**Data listing**
[Start of Attachment]
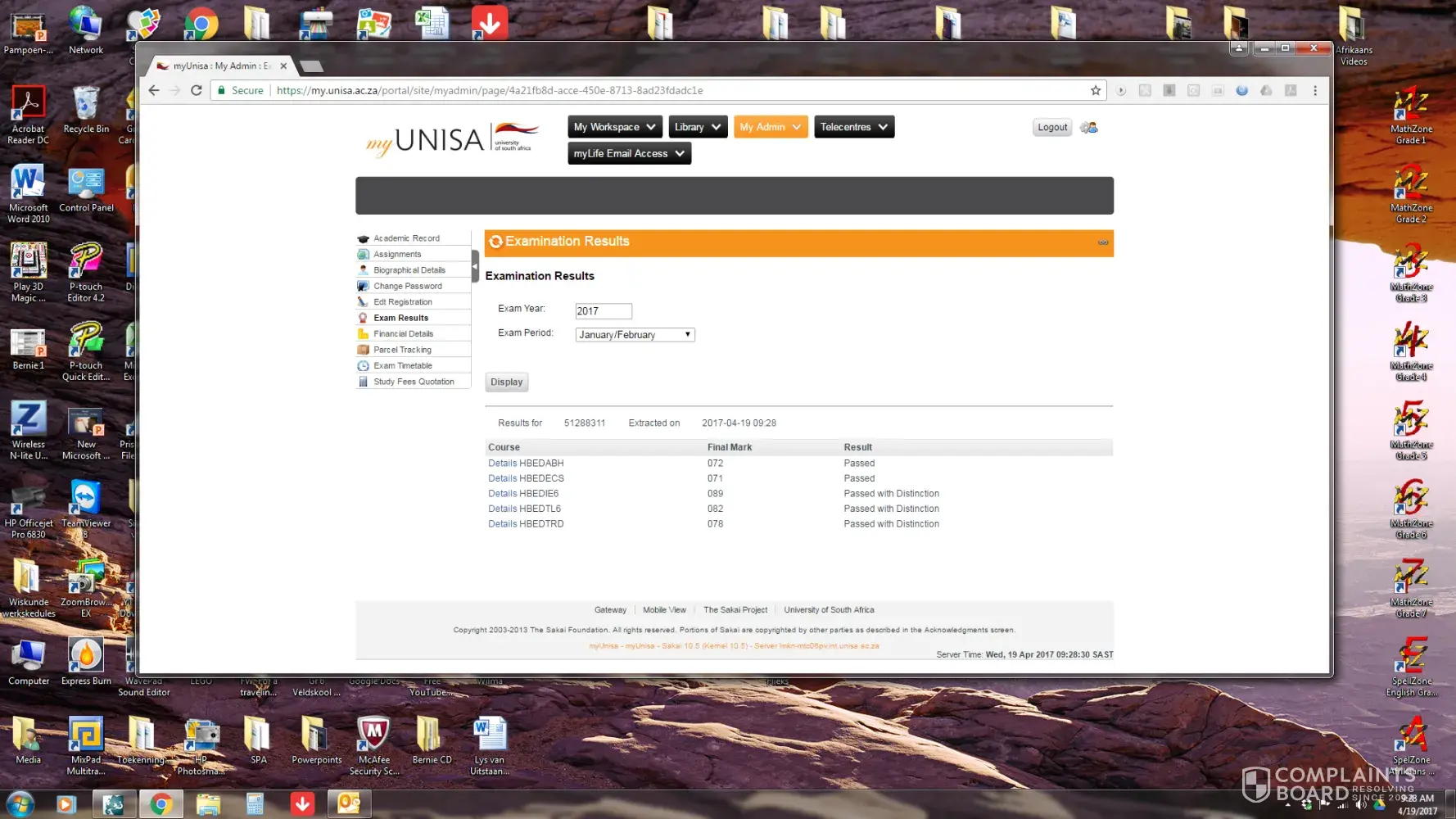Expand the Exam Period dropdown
[End of Attachment]
[Start of Attachment]
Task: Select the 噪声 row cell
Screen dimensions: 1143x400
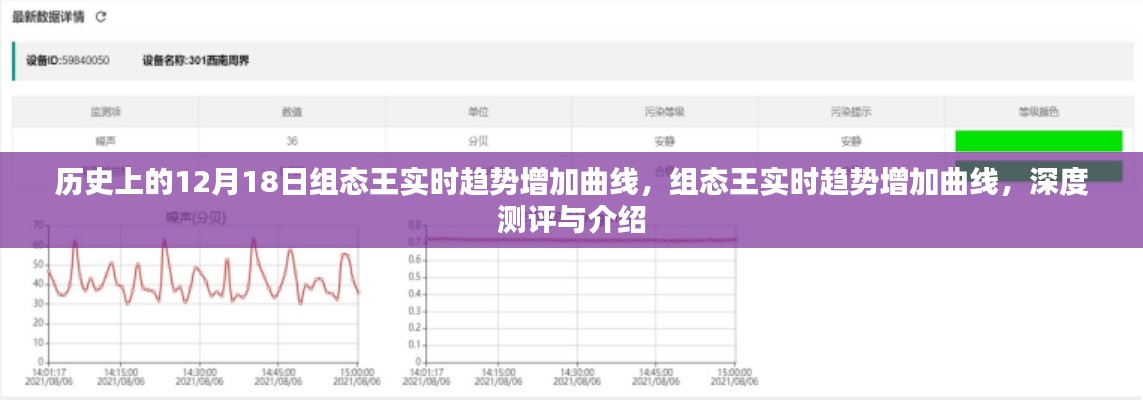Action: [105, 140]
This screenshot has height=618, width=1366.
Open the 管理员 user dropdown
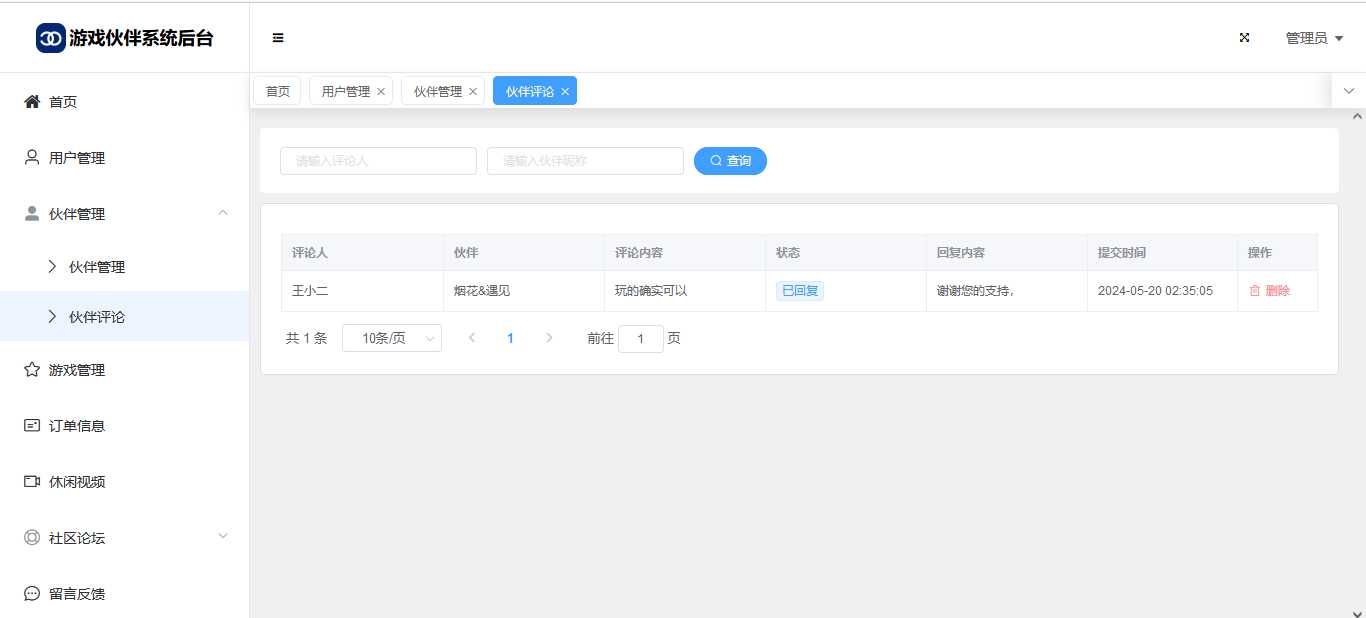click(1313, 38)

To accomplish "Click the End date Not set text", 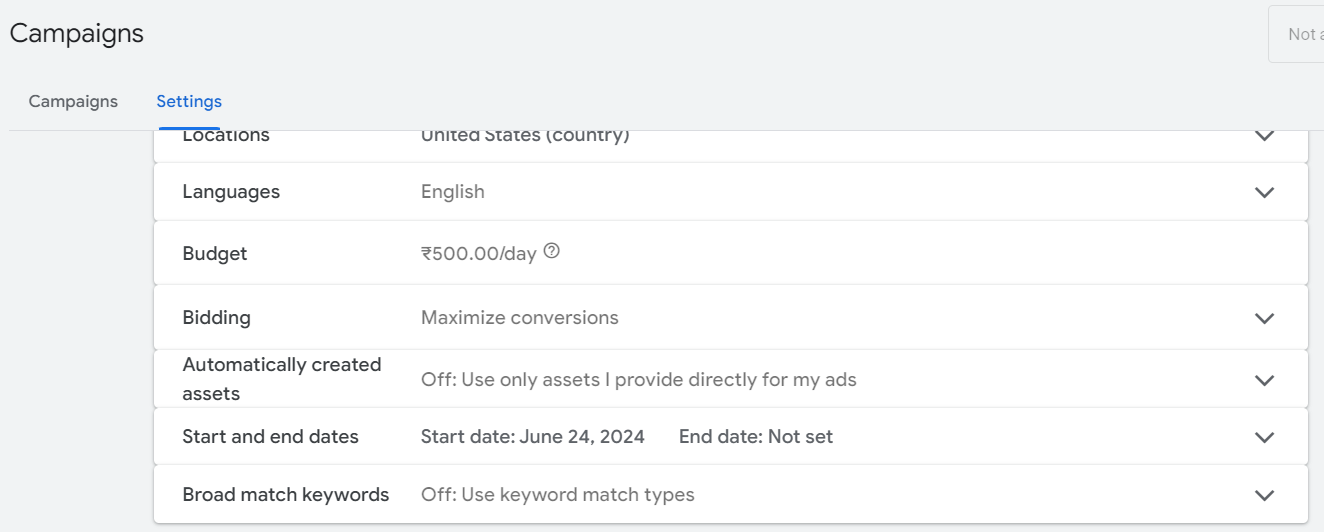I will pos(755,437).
[End of Attachment]
[Start of Attachment]
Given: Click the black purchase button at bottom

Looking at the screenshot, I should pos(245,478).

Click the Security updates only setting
[End of Attachment]
Above are the entries. Output exactly the lines beginning with the line that has "Given: Click the" and ending with the line that has "Click the Security updates only setting".

Given: Click the black purchase button at bottom

Looking at the screenshot, I should pos(245,478).

Click the Security updates only setting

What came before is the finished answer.